Good question! That jitterbug bunny hop a pancake car does from a dead stop is indicative of the pickups being over sprung and or the pickup geometry is barfy. The relationship between spring tension, ride height, tire profile, and guide depth are interrelated and directly proportional. First thing is to check that you dont have lumpy, lipoma tires and clown wheels upsetting your cars from the git go. True up and straighten up first...do not pass go! Then if yer still boingin' around, take a little tension out of the springing. Careful not to take a gob out or you'll rob power, "aka bogging"; due to inadequate current transfer from underspringing. It's a fine line! Then look at the burn tattoo on the shoe's contact patch. Most all of them plow/toe straight outta the box. Bow the contact patch ever so slightly so the burn is not excessivly forward or "toed"...nor should it be "heeled' towards the back. Re-check it 'til the car skims along properly with good throttle response and handling. Imagine a boat coming onto plane if you will.
It has a certain sound when correct. A good set up goes shhhhhhhhhwing...not skuhhhhhhhhh...! LOL! 

But really Quick and Fast are two different things and at what point does weight or, lack off it, become a deterant to one or the other. Power to weight ratios are a constant in my pea brain whether it's bigguns er 'lil uns.

Sumpthin' Swamper Gene said a while back has stuck in my mind. Learn to tune a stock car to it's full potential, before ya start tinkering with added physics. Seemly redundant, it's a great rule to follow, but often forgotten in a market awash with temping hot rod parts and shiny goodies! 

Truer words have never been spoken. I find that most of my troubles are fundamental issues that can be resolved without jackin' weight into the car.

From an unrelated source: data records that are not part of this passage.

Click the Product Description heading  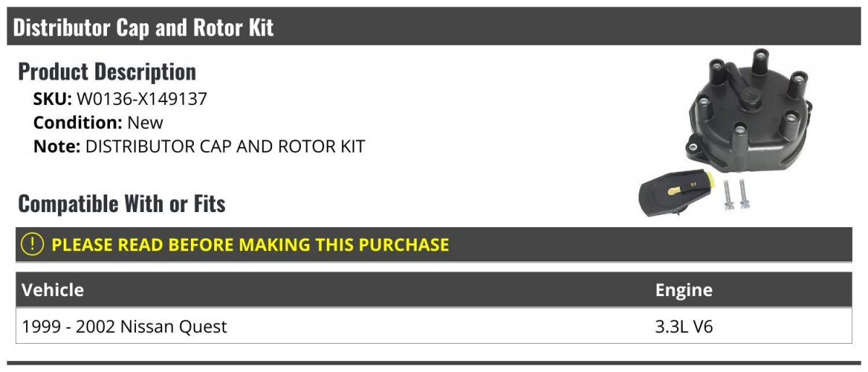tap(107, 72)
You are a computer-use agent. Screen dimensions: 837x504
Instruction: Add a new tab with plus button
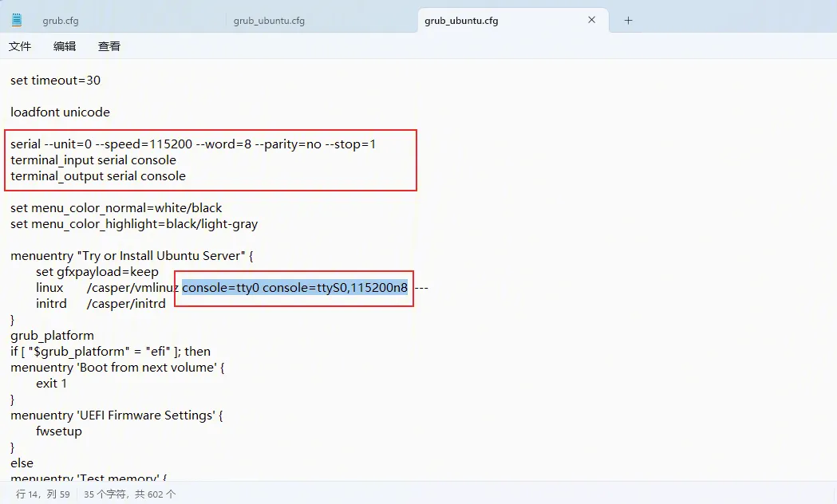(x=628, y=21)
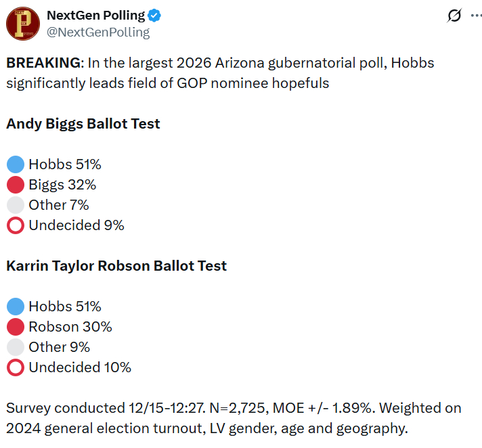Viewport: 482px width, 448px height.
Task: Click the 'Biggs 32%' result text
Action: [x=62, y=185]
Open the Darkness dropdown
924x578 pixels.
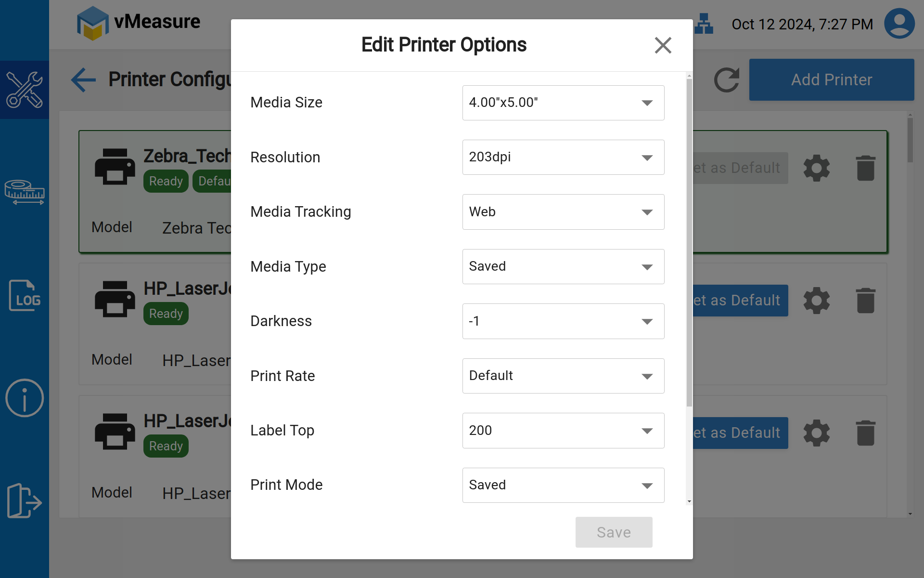pos(563,321)
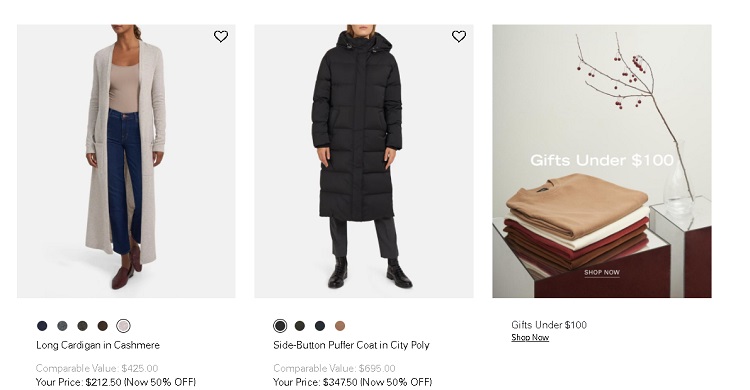Viewport: 750px width, 390px height.
Task: Choose the gray swatch under the Long Cardigan
Action: pyautogui.click(x=62, y=326)
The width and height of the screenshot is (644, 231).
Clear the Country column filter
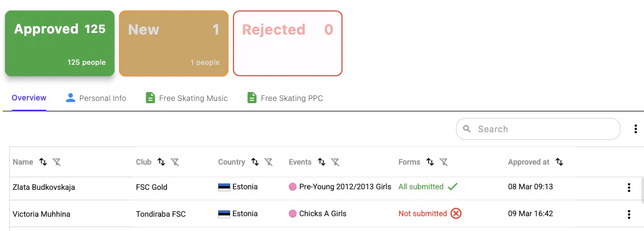click(269, 162)
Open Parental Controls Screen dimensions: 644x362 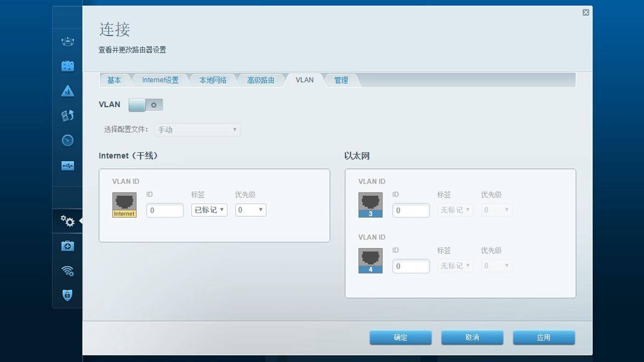point(67,91)
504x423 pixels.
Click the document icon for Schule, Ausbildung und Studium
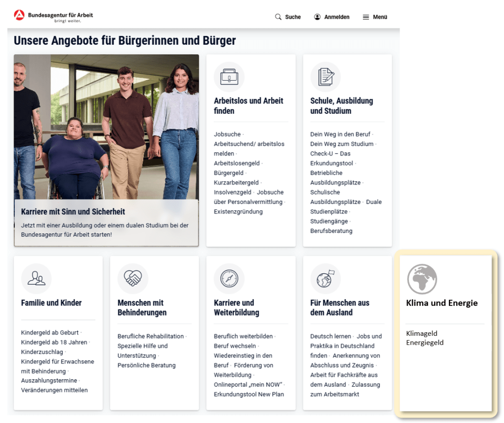(325, 77)
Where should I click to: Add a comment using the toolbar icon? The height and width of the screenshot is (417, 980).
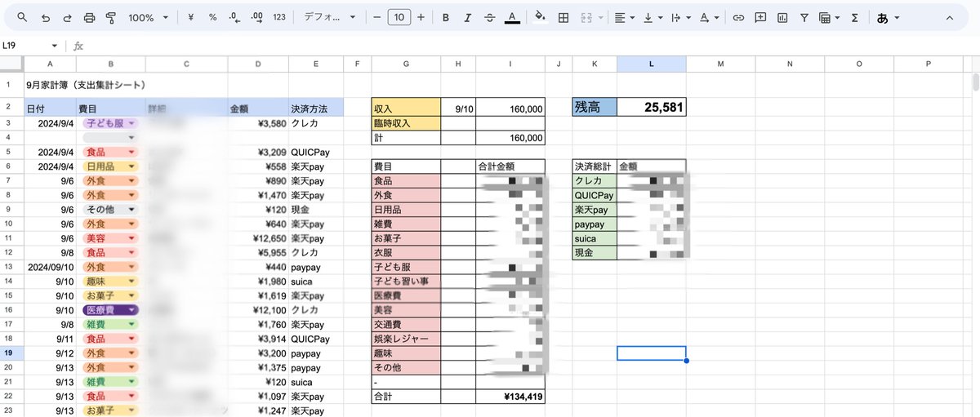tap(760, 17)
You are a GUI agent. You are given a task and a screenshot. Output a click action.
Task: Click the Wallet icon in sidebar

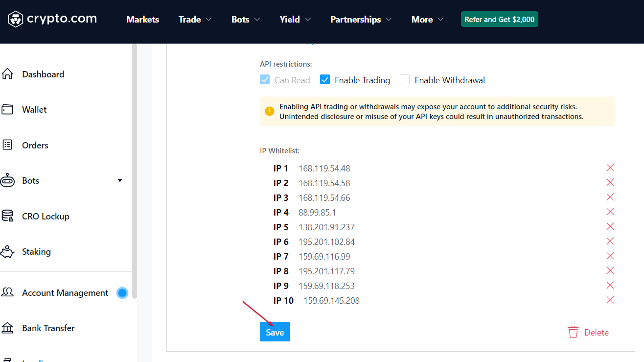click(x=7, y=110)
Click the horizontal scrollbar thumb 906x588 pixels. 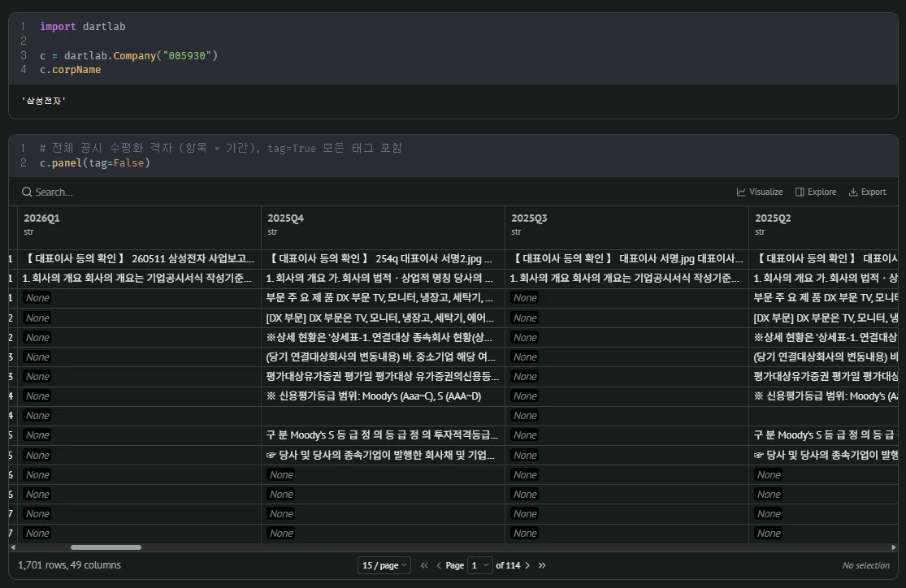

I call it the "ooops I doofed it again" principal. Time and time again we hear the grizzled pancake veterans talk about cars being too tight, whether its on the comm setting, gear mesh, or pick up springing.

Unless your a staggered roundy racer, overall ballance and driveability are the goal. 

So I'll anwer your question with a question. LOL! At what point does the weight you have used to pound deeper into the turns offset crisp acceleration on the way out and down the chute? Another fine line. Only the timer knows for sure!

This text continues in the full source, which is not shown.